ANSES, Laboratoire de Ploufragan-Plouzané-Niort, Ploufragan, France; Université Bretagne Loire, France. Electronic address: [Email]


Colistin resistance associated with plasmidic resistance genes is a serious public health issue. We aimed at studying the transmission of an mcr-1 colistin- and rifampicin-resistant Escherichia coli strain between inoculated pigs and sentinels in different controlled conditions. Three groups of four pigs were bred in separated animal rooms and inoculated on Day 0 (D0). In each inoculated group, six contact pigs were introduced on D2. The first inoculated-and-contact group was left untreated. The ten pigs in the second inoculated-and-contact group received colistin (100 000 IU/kg) before inoculation or contact (D-7 to D-5), simulating prophylactic administration. Pigs in the third inoculated-and-contact group were treated just after inoculation or before transfer (D0 to D2), simulating metaphylactic administration.
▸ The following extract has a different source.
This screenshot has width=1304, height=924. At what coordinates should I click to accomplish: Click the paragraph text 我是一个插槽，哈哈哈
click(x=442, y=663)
Faecal samples were regularly collected and segments of intestinal tracts were obtained at necropsy, on D20-D22. Samples were cultured on rifampicin-supplemented media, and PCR was used to detect the mcr-1 gene. The kinetics of infection, based on culture results, were analysed using an SIR model. The inoculated strain was detected in all inoculated and contact pigs. The SIR model showed that one infected pig could transmit the resistant bacteria to one susceptible individual in less than 3 h on average. Prophylactic administration significantly enhanced the transmission rate and resulted in more samples containing the mcr-1 resistance gene at necropsy. No effect of metaphylactic administration could be detected on the transmission rate, nor on the carriage of the resistant strain. Our study confirms that colistin should not be used in a prophylactic manner.